Information provided Block Start
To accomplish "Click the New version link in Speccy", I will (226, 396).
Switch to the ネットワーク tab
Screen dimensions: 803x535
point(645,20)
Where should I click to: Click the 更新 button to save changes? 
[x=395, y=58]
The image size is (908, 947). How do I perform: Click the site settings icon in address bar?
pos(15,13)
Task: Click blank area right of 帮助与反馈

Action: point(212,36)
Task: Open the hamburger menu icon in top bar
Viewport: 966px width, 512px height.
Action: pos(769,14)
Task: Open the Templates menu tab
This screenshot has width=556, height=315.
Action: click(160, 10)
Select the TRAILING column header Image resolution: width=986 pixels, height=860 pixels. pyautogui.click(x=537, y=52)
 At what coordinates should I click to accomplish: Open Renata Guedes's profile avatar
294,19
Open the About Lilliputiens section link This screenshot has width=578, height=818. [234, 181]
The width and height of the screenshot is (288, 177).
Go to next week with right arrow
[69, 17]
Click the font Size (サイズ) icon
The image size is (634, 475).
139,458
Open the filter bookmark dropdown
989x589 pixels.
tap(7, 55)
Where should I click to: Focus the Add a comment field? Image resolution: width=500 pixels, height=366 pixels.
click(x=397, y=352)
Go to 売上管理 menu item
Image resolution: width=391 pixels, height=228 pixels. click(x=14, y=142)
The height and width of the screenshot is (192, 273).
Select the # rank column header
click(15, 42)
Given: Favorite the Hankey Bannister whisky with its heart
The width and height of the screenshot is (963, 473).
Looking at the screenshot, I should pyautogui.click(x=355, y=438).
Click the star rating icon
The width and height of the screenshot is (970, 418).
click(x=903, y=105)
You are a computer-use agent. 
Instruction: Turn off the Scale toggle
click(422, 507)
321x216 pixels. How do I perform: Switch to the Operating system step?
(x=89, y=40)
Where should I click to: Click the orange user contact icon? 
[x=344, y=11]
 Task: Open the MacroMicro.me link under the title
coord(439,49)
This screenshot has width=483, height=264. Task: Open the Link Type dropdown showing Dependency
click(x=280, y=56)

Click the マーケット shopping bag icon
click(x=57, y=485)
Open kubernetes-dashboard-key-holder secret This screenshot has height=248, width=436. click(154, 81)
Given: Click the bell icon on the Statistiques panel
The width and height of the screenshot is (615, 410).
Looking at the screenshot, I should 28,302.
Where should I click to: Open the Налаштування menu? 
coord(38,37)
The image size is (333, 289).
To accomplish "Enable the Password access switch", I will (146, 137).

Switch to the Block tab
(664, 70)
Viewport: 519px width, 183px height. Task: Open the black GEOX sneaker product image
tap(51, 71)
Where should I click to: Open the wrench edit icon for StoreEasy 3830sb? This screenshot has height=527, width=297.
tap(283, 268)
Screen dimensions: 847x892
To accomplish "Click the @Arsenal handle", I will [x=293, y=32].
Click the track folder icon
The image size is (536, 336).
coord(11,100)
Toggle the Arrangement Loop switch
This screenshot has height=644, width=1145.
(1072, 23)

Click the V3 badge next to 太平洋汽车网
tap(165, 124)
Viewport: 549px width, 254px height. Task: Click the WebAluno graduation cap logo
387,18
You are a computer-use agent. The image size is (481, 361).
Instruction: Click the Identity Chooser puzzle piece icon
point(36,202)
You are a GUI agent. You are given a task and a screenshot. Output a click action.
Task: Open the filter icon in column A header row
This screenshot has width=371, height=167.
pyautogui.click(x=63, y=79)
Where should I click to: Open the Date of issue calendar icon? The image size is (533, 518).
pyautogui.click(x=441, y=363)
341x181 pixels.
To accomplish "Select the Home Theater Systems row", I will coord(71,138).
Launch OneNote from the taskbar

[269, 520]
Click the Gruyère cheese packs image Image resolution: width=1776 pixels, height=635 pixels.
Information provided Block End
What you have to do:
Would you write the records out again, word for word?

Solution to the exercise:
To accomplish "Click the New version link in Speccy", I will (226, 396).
Switch to the ネットワーク tab
Screen dimensions: 803x535
point(645,20)
Where should I click to: Click the 更新 button to save changes? 
[x=395, y=58]
The image size is (908, 947). How do I perform: Click the site settings icon in address bar?
pos(15,13)
Task: Click blank area right of 帮助与反馈

Action: point(212,36)
Task: Open the hamburger menu icon in top bar
Viewport: 966px width, 512px height.
Action: pos(769,14)
Task: Open the Templates menu tab
This screenshot has width=556, height=315.
Action: click(160, 10)
Select the TRAILING column header Image resolution: width=986 pixels, height=860 pixels. pyautogui.click(x=537, y=52)
 At what coordinates should I click to accomplish: Open Renata Guedes's profile avatar
294,19
Open the About Lilliputiens section link This screenshot has width=578, height=818. [234, 181]
The width and height of the screenshot is (288, 177).
Go to next week with right arrow
[69, 17]
Click the font Size (サイズ) icon
The image size is (634, 475).
139,458
Open the filter bookmark dropdown
989x589 pixels.
tap(7, 55)
Where should I click to: Focus the Add a comment field? Image resolution: width=500 pixels, height=366 pixels.
click(x=397, y=352)
Go to 売上管理 menu item
Image resolution: width=391 pixels, height=228 pixels. click(x=14, y=142)
The height and width of the screenshot is (192, 273).
Select the # rank column header
click(15, 42)
Given: Favorite the Hankey Bannister whisky with its heart
The width and height of the screenshot is (963, 473).
Looking at the screenshot, I should pyautogui.click(x=355, y=438).
Click the star rating icon
The width and height of the screenshot is (970, 418).
click(x=903, y=105)
You are a computer-use agent. 
Instruction: Turn off the Scale toggle
click(422, 507)
321x216 pixels. How do I perform: Switch to the Operating system step?
(x=89, y=40)
Where should I click to: Click the orange user contact icon? 
[x=344, y=11]
 Task: Open the MacroMicro.me link under the title
coord(439,49)
This screenshot has width=483, height=264. Task: Open the Link Type dropdown showing Dependency
click(x=280, y=56)

Click the マーケット shopping bag icon
click(x=57, y=485)
Open kubernetes-dashboard-key-holder secret This screenshot has height=248, width=436. click(154, 81)
Given: Click the bell icon on the Statistiques panel
The width and height of the screenshot is (615, 410).
Looking at the screenshot, I should 28,302.
Where should I click to: Open the Налаштування menu? 
coord(38,37)
The image size is (333, 289).
To accomplish "Enable the Password access switch", I will (146, 137).

Switch to the Block tab
(664, 70)
Viewport: 519px width, 183px height. Task: Open the black GEOX sneaker product image
tap(51, 71)
Where should I click to: Open the wrench edit icon for StoreEasy 3830sb? This screenshot has height=527, width=297.
tap(283, 268)
Screen dimensions: 847x892
To accomplish "Click the @Arsenal handle", I will [x=293, y=32].
Click the track folder icon
The image size is (536, 336).
coord(11,100)
Toggle the Arrangement Loop switch
This screenshot has height=644, width=1145.
(1072, 23)

Click the V3 badge next to 太平洋汽车网
tap(165, 124)
Viewport: 549px width, 254px height. Task: Click the WebAluno graduation cap logo
387,18
You are a computer-use agent. The image size is (481, 361).
Instruction: Click the Identity Chooser puzzle piece icon
point(36,202)
You are a GUI agent. You are given a task and a screenshot. Output a click action.
Task: Open the filter icon in column A header row
This screenshot has width=371, height=167.
pyautogui.click(x=63, y=79)
Where should I click to: Open the Date of issue calendar icon? The image size is (533, 518).
pyautogui.click(x=441, y=363)
341x181 pixels.
To accomplish "Select the Home Theater Systems row", I will coord(71,138).
Launch OneNote from the taskbar

[269, 520]
Click the Gruyère cheese packs image Image resolution: width=1776 pixels, height=635 pixels.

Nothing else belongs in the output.